▸ **Brief**
Given the entries that follow, write out exactly the lines starting at the one containing "1568x736 pixels." and ending at the one containing "Given: Click the Fit Content icon", both ends included, and only those.

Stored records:

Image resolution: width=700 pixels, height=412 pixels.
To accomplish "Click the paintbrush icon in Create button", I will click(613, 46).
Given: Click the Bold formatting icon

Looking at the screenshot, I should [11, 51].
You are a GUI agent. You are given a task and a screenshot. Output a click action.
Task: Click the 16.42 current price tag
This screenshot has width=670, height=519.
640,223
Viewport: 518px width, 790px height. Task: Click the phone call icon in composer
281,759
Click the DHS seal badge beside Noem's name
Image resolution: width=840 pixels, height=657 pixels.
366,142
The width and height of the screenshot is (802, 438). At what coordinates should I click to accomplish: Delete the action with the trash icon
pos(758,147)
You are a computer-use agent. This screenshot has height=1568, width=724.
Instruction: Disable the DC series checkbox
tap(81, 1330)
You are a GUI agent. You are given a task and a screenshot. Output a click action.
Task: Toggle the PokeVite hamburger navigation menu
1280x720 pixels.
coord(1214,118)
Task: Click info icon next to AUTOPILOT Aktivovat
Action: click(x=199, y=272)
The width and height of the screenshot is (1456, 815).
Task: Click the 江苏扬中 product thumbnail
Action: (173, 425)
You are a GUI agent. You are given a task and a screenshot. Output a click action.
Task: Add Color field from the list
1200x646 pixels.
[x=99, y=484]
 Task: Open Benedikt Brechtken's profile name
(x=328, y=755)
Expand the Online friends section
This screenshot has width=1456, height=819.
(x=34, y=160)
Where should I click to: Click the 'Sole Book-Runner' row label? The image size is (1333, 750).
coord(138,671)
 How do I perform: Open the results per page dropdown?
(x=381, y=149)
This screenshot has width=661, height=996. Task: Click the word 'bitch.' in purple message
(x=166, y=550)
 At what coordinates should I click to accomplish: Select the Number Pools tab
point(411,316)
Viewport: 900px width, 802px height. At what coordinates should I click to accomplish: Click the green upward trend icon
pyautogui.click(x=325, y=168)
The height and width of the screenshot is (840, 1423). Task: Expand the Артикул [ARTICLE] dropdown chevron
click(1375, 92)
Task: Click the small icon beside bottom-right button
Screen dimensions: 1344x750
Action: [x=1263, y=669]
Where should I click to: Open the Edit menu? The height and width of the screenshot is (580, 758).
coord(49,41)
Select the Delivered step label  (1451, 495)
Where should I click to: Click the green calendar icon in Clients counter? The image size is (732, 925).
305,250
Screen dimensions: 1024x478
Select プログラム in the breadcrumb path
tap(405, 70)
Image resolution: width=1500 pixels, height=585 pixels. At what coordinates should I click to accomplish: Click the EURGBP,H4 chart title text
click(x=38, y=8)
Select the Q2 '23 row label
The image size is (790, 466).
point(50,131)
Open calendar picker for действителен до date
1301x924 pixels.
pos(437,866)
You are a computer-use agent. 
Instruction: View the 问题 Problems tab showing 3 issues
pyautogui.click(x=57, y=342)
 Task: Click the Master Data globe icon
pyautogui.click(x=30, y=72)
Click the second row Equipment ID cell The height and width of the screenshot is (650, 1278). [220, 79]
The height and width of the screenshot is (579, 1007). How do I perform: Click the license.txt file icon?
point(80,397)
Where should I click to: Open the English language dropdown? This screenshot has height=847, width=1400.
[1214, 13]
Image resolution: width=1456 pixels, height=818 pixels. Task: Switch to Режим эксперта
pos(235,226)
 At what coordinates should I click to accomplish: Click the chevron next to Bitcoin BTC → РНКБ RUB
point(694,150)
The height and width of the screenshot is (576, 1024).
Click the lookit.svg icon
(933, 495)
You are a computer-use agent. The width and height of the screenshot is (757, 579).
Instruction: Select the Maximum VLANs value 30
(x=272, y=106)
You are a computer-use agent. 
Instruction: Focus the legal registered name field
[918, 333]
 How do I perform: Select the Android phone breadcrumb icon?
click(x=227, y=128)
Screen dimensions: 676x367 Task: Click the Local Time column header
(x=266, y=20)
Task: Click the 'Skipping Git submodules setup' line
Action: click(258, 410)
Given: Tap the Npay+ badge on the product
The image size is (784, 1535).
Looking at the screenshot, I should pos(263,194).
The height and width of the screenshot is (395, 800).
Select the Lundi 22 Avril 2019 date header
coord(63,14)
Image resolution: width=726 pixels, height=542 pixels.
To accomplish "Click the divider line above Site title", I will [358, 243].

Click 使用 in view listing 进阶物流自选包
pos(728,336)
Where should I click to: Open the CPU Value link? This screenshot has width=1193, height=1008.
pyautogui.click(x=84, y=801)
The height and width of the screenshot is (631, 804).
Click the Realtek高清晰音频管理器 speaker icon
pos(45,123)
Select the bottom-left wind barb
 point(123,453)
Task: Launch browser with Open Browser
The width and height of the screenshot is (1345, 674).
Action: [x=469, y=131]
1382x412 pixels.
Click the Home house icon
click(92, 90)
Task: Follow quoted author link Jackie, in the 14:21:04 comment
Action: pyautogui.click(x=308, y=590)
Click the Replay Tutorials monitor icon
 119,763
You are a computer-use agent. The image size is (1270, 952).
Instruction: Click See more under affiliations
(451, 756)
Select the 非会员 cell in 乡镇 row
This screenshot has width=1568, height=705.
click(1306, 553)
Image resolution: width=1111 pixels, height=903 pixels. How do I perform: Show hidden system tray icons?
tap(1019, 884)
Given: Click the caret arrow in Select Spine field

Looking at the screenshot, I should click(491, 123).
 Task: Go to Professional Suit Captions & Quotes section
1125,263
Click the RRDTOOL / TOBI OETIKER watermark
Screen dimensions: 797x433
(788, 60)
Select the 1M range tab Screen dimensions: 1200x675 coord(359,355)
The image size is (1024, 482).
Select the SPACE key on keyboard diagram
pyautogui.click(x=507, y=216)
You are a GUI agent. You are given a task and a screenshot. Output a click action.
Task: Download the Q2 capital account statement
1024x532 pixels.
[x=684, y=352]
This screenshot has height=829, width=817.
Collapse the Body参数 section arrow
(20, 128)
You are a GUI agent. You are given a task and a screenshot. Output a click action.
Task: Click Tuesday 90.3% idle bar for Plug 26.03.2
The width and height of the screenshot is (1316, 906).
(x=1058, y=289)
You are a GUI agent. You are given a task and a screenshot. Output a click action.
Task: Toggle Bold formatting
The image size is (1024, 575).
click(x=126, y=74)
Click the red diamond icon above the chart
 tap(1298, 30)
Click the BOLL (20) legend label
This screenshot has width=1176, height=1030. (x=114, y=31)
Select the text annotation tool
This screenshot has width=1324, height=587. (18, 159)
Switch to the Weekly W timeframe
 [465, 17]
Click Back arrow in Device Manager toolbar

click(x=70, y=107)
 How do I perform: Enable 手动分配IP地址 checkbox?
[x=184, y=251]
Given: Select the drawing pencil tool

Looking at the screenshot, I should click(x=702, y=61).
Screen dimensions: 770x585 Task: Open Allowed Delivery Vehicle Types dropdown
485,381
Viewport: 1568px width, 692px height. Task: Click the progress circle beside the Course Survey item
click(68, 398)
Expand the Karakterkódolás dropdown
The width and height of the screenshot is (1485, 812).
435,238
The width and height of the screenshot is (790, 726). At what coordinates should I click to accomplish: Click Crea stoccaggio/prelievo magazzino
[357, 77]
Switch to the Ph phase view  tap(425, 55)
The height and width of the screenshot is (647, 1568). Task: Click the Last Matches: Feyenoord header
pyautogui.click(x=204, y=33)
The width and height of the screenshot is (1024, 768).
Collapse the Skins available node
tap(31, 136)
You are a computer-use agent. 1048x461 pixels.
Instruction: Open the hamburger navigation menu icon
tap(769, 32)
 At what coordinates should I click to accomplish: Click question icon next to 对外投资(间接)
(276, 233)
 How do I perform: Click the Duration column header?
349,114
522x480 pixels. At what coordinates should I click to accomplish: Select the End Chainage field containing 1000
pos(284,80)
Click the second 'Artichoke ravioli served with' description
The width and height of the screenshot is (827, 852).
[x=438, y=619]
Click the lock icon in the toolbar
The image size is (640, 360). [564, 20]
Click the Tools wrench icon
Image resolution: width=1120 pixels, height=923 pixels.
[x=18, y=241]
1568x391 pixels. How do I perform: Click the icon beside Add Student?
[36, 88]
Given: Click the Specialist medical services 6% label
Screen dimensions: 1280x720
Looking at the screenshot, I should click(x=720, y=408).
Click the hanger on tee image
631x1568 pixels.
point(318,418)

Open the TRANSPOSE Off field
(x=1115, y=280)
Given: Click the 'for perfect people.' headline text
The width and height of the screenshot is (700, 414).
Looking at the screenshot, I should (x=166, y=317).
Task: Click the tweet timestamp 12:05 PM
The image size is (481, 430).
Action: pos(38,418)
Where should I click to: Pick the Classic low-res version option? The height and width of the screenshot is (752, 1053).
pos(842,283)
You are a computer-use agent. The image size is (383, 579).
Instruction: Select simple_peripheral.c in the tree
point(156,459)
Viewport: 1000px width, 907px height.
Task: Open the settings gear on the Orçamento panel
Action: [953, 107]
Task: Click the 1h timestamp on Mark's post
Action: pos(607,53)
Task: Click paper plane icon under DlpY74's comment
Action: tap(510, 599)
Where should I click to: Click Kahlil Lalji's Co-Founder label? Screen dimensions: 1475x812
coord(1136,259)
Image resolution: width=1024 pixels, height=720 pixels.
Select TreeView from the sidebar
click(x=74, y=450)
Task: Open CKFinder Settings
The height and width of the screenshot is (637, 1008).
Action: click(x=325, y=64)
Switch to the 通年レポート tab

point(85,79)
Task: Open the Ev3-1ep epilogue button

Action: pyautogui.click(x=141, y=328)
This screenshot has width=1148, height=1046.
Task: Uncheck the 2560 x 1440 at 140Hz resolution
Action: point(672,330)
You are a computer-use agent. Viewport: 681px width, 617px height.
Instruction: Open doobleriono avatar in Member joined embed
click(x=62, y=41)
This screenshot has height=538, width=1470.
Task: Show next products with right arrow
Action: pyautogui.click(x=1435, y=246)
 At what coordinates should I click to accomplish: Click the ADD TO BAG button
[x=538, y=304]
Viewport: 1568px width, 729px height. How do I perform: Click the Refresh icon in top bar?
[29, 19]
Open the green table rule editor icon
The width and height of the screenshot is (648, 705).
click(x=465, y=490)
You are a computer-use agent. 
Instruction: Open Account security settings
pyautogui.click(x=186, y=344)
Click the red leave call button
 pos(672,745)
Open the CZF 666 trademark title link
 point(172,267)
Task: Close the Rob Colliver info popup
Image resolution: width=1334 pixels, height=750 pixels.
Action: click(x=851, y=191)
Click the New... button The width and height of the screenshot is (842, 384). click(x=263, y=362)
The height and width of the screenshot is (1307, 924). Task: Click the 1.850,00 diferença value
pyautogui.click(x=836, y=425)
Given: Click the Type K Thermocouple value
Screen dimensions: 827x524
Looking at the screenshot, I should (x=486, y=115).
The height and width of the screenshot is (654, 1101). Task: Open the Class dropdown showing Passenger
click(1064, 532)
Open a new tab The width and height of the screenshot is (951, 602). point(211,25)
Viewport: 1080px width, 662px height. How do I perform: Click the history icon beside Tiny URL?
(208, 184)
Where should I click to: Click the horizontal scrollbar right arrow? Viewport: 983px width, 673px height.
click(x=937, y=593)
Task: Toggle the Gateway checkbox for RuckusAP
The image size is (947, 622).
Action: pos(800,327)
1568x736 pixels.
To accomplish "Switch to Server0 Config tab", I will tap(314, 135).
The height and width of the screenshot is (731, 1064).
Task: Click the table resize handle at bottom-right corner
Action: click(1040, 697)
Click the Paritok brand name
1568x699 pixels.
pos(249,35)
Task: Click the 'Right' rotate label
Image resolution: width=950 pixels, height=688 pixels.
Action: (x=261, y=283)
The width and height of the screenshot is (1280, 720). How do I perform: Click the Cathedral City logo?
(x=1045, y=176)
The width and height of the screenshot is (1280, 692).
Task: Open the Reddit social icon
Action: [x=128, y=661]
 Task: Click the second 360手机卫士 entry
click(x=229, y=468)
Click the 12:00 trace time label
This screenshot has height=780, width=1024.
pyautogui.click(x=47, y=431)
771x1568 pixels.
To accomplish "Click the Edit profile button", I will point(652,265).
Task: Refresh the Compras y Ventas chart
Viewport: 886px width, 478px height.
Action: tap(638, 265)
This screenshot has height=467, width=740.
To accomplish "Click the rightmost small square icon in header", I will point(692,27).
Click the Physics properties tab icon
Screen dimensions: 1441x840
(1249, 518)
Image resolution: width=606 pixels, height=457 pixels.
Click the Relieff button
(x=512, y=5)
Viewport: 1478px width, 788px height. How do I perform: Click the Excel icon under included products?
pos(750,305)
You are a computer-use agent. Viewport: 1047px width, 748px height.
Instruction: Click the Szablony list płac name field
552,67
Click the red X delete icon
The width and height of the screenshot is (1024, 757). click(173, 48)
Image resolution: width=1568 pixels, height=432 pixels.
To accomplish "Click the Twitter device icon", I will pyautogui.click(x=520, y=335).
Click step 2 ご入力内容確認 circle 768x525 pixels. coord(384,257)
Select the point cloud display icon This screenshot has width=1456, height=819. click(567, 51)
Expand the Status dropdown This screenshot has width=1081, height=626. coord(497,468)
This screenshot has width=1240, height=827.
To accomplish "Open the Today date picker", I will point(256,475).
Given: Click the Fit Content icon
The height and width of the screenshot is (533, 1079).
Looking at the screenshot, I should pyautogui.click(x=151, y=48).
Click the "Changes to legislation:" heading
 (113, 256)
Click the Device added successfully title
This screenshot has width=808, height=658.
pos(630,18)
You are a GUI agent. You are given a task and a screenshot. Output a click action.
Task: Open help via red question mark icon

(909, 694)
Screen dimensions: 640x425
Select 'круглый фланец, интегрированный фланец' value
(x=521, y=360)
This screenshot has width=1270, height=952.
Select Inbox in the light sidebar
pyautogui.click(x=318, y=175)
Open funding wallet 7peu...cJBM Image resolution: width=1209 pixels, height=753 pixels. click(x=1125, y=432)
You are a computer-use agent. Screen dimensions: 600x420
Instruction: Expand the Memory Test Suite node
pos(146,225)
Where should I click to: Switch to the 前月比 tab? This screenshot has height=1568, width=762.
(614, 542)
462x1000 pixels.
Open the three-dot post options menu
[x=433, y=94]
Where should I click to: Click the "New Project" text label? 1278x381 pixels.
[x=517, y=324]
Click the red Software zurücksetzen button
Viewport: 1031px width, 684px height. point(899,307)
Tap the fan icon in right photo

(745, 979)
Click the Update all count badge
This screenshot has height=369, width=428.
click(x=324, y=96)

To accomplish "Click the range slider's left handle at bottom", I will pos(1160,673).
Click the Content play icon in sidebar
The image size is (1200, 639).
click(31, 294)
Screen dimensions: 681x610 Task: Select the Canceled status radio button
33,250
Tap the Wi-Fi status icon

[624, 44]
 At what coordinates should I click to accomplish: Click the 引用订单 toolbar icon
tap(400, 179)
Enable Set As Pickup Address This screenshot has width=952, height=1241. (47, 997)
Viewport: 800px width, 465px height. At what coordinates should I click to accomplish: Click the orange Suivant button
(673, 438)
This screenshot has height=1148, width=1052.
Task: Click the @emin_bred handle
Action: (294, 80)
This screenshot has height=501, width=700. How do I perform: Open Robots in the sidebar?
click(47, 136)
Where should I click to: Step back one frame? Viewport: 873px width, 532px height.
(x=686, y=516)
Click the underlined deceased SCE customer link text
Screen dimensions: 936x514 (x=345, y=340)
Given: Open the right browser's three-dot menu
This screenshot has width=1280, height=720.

▸ **Your response**
1568x736 pixels.
To accomplish "Switch to Server0 Config tab", I will tap(314, 135).
The height and width of the screenshot is (731, 1064).
Task: Click the table resize handle at bottom-right corner
Action: click(1040, 697)
Click the Paritok brand name
1568x699 pixels.
pos(249,35)
Task: Click the 'Right' rotate label
Image resolution: width=950 pixels, height=688 pixels.
Action: (x=261, y=283)
The width and height of the screenshot is (1280, 720). How do I perform: Click the Cathedral City logo?
(x=1045, y=176)
The width and height of the screenshot is (1280, 692).
Task: Open the Reddit social icon
Action: [x=128, y=661]
 Task: Click the second 360手机卫士 entry
click(x=229, y=468)
Click the 12:00 trace time label
This screenshot has height=780, width=1024.
pyautogui.click(x=47, y=431)
771x1568 pixels.
To accomplish "Click the Edit profile button", I will point(652,265).
Task: Refresh the Compras y Ventas chart
Viewport: 886px width, 478px height.
Action: tap(638, 265)
This screenshot has height=467, width=740.
To accomplish "Click the rightmost small square icon in header", I will point(692,27).
Click the Physics properties tab icon
Screen dimensions: 1441x840
(1249, 518)
Image resolution: width=606 pixels, height=457 pixels.
Click the Relieff button
(x=512, y=5)
Viewport: 1478px width, 788px height. How do I perform: Click the Excel icon under included products?
pos(750,305)
You are a computer-use agent. Viewport: 1047px width, 748px height.
Instruction: Click the Szablony list płac name field
552,67
Click the red X delete icon
The width and height of the screenshot is (1024, 757). click(173, 48)
Image resolution: width=1568 pixels, height=432 pixels.
To accomplish "Click the Twitter device icon", I will pyautogui.click(x=520, y=335).
Click step 2 ご入力内容確認 circle 768x525 pixels. coord(384,257)
Select the point cloud display icon This screenshot has width=1456, height=819. click(567, 51)
Expand the Status dropdown This screenshot has width=1081, height=626. coord(497,468)
This screenshot has width=1240, height=827.
To accomplish "Open the Today date picker", I will point(256,475).
Given: Click the Fit Content icon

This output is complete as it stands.